Saturday, February 28, 2009

Provincial Tories target Valley

Kelowna Daily Courier:

The B.C. Conservative Party aims to field a full slate of candidates in the Okanagan during the May provincial election. “We‘ll probably have a couple dozen candidates around the province, but we should have one in each Valley riding,” party president Wilf Hanni said Friday. He expects most of the candidates will be chosen by acclamation rather than through contested nominations. “It‘s getting late in the game, and we don‘t have enough constituency associations to have nomination processes in each riding,” Hanni said. On Friday, Kelowna resident Mark Thompson, who last month declared his intention to run for the Liberal nomination in Kelowna-Mission, said he was switching to the B.C. Conservatives.
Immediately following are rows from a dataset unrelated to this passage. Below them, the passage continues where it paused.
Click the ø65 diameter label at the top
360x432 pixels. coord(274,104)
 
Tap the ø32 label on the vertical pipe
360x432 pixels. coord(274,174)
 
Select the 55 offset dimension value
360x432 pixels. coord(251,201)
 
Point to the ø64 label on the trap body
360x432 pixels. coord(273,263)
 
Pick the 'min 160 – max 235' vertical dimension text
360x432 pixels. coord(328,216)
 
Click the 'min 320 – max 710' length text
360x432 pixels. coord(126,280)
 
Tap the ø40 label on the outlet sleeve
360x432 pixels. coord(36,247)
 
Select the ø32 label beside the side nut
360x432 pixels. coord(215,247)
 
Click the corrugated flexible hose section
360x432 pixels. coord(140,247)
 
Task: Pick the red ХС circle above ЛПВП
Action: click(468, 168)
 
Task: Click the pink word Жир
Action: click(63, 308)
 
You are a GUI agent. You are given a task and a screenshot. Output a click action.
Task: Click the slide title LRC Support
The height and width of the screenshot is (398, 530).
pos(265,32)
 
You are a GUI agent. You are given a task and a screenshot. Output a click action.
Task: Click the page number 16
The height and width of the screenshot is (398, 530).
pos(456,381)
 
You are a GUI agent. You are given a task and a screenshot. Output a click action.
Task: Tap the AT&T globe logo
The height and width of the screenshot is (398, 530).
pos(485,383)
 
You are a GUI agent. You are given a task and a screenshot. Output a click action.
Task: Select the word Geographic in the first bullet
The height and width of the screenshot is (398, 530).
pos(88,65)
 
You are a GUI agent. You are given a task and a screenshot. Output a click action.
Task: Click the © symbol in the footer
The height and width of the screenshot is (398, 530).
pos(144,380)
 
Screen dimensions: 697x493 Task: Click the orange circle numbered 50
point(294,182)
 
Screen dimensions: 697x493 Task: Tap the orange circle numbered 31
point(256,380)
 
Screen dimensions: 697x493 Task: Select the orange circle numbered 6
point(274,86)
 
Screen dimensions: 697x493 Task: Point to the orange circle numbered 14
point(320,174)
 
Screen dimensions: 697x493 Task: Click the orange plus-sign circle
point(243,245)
Among his reasons for changing parties, Thompson cited unhappiness with the Liberals‘ carbon tax and his sense the local Liberal MLAs had done little for the Kelowna area. “The Conservatives offer a real alternative to the Liberals,” Thompson said. “I stand for smaller government, lower taxes, strong families and the importance of the private sector.” The only other B.C. Conservative candidate so far in the Okanagan is Beryl Ludwig, for the Shuswap riding based around Salmon Arm. In the 2005 provincial election, the B.C. Conservatives got one-half of one per cent of all votes cast in the province, electing no members. Overall, the B.C. Conservatives placed behind the B.C. Marijuana Party and just ahead of the Work Less Party.